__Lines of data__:
★ ★ ★ ★

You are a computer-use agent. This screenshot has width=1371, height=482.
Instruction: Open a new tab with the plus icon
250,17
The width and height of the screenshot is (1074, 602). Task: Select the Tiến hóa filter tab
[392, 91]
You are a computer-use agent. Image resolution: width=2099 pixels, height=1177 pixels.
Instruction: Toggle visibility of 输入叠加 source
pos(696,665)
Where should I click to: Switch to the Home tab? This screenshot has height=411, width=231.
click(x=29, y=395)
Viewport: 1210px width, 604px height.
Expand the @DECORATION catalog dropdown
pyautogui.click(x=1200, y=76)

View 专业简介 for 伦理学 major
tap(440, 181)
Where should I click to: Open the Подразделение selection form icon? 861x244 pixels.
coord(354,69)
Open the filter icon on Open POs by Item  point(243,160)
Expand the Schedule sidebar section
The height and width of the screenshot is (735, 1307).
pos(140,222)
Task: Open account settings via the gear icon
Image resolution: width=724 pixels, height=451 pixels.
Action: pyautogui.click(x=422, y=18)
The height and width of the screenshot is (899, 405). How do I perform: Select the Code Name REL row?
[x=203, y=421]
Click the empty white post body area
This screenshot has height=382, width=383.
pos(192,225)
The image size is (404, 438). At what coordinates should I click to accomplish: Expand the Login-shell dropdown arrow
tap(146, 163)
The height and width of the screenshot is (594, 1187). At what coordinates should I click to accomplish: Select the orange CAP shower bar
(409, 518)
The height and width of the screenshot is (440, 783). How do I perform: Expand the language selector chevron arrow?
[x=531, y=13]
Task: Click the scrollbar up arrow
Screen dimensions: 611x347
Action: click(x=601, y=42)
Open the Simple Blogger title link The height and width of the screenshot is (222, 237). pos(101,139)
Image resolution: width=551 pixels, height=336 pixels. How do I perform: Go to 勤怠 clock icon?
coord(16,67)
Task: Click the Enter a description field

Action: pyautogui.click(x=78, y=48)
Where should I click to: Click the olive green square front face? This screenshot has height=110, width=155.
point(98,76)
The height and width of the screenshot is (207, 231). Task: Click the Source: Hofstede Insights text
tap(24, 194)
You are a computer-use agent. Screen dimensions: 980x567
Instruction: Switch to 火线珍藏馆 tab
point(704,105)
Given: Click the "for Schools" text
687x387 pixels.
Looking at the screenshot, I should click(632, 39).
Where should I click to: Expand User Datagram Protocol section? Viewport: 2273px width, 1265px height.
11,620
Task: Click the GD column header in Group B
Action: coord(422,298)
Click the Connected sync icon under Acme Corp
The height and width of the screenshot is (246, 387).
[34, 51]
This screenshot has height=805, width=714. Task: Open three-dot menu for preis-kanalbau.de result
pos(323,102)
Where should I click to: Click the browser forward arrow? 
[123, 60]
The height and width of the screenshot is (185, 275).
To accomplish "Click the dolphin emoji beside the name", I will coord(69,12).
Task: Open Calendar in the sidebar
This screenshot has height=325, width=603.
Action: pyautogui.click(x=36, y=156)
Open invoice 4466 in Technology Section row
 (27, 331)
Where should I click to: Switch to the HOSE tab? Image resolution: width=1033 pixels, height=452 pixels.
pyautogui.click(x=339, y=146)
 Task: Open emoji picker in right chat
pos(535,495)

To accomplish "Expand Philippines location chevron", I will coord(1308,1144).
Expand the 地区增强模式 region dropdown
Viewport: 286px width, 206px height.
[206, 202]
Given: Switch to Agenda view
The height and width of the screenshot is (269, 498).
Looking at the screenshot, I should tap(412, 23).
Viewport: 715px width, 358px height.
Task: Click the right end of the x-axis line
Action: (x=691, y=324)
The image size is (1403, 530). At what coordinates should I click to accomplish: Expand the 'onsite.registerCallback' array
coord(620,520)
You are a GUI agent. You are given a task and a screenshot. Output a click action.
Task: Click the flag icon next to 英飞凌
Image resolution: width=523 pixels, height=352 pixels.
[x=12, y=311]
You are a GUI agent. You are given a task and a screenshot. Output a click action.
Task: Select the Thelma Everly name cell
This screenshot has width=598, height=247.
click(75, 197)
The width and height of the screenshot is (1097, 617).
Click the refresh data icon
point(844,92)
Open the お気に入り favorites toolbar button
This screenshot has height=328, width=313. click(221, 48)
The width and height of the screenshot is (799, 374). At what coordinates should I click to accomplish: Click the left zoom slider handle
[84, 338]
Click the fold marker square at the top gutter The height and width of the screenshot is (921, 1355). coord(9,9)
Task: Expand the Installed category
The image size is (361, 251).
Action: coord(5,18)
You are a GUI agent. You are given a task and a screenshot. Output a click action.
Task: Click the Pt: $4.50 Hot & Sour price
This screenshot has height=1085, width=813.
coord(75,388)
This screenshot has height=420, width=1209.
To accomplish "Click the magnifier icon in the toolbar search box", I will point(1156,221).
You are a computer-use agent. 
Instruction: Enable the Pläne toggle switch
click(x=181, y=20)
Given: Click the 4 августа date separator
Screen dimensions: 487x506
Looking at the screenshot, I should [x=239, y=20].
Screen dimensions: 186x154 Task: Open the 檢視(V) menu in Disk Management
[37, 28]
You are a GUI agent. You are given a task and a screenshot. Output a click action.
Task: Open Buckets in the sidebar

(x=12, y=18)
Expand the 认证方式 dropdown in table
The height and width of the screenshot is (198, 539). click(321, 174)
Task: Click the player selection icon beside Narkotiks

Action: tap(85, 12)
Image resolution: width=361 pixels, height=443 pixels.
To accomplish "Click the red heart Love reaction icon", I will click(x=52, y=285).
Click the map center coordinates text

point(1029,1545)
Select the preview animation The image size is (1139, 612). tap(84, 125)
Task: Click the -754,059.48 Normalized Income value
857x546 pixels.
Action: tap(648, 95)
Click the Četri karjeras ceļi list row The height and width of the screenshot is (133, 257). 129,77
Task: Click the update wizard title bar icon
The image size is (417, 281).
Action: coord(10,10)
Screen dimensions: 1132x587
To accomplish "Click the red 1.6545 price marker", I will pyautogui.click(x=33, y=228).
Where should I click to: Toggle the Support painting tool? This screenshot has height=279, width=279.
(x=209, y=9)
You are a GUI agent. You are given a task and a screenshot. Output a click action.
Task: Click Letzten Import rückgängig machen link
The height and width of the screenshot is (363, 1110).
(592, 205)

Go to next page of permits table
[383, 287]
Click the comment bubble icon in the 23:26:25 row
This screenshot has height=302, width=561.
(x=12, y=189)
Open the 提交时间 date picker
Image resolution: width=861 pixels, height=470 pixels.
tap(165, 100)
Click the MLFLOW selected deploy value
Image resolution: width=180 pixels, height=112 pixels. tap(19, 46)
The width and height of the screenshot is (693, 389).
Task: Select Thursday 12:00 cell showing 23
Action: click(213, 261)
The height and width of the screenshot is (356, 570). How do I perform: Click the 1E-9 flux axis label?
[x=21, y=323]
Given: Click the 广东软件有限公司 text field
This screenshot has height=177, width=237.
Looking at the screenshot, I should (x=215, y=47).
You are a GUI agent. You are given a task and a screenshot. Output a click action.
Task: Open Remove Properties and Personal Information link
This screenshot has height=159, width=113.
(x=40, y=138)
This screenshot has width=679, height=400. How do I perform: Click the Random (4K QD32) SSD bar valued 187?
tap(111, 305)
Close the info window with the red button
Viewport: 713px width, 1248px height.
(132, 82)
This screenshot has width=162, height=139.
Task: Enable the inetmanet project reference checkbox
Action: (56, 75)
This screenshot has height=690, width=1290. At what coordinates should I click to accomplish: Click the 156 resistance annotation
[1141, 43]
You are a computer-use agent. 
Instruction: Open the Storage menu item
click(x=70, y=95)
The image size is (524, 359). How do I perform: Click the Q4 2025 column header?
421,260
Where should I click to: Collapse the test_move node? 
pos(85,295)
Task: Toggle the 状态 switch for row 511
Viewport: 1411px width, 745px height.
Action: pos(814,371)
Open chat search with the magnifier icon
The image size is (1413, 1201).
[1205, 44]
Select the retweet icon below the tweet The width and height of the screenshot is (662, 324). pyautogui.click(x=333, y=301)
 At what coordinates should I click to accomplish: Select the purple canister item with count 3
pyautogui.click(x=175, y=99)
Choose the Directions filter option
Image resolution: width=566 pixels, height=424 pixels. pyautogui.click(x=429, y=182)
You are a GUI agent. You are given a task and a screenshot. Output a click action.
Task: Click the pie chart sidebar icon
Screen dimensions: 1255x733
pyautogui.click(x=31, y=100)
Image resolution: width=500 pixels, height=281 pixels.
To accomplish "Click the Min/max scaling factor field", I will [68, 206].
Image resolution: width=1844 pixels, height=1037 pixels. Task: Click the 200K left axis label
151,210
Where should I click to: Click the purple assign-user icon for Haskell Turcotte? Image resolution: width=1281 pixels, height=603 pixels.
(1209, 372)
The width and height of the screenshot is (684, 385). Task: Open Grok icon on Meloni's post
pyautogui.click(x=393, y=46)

★ ★ ★ ★

__Short task__: Copy out the items word for word, starting at the line that contains "Screen dimensions: 1132x587" and ending at the line that contains "Action: click(213, 261)", including both of those lines.

__Result of this task__:
Screen dimensions: 1132x587
To accomplish "Click the red 1.6545 price marker", I will pyautogui.click(x=33, y=228).
Where should I click to: Toggle the Support painting tool? This screenshot has height=279, width=279.
(x=209, y=9)
You are a GUI agent. You are given a task and a screenshot. Output a click action.
Task: Click Letzten Import rückgängig machen link
The height and width of the screenshot is (363, 1110).
(592, 205)

Go to next page of permits table
[383, 287]
Click the comment bubble icon in the 23:26:25 row
This screenshot has height=302, width=561.
(x=12, y=189)
Open the 提交时间 date picker
Image resolution: width=861 pixels, height=470 pixels.
tap(165, 100)
Click the MLFLOW selected deploy value
Image resolution: width=180 pixels, height=112 pixels. tap(19, 46)
The width and height of the screenshot is (693, 389).
Task: Select Thursday 12:00 cell showing 23
Action: click(213, 261)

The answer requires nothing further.